A boon to rafters on the Tieton River and a hazard to a part of the Yakima River, the Yakima basin's annual flip-flop is getting under way.
Operators with the federal Bureau of Reclamation have started gradually cutting back on water in the upper arm of the Yakima River and replacing it with more water in the Tieton and Naches rivers.
It's done to avoid disturbing spring chinook salmon habitat in the upper reaches of the Yakima River, but still provide enough irrigation water for farmers downstream.
But what's good for fish is also good for rafters on the Tieton River. Every September, whitewater enthusiasts flock to the Tieton to take advantage of the wild rides created by that extra water.
Meanwhile on Wednesday, reclamation operators will begin sending water around sensitive spawning grounds on the upper Yakima.
Water diverted around the spawning area is dropped back into the river at a spillway in the Bristol Flats area between Ellensburg and Cle Elum.

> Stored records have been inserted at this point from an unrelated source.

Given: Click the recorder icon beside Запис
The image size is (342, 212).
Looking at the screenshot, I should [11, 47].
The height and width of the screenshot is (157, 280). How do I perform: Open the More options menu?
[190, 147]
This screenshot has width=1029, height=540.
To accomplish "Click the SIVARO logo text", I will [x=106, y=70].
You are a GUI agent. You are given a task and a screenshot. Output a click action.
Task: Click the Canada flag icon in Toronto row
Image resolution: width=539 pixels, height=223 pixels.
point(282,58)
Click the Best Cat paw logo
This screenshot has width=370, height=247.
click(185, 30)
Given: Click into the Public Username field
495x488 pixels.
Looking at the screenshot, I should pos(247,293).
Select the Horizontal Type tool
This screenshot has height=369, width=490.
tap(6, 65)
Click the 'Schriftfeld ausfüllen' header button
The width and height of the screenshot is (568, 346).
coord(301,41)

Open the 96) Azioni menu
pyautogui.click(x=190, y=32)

The large volume of water shooting down the spillway creates dangerously turbulent waters as it falls back into the river. It caused the drowning death of a 6-year-old girl in 2001.
"You don't want to be around there," said Chuck Garner, river operations supervisor.
The bureau has since built ramps well above and below the spillway, allowing floaters to portage around it. Signs are also posted.
Deputies from the Kittitas County Sheriff's office sometimes patrol the area to make sure people steer clear, said Undersheriff Clayton Myers.
Also, there are always new natural hazards on the river, too, Myers said. Several new trees have fallen across the river and created entrapment risks, he said.
He advised all river users to "make sure you're familiar with the river and the hazards."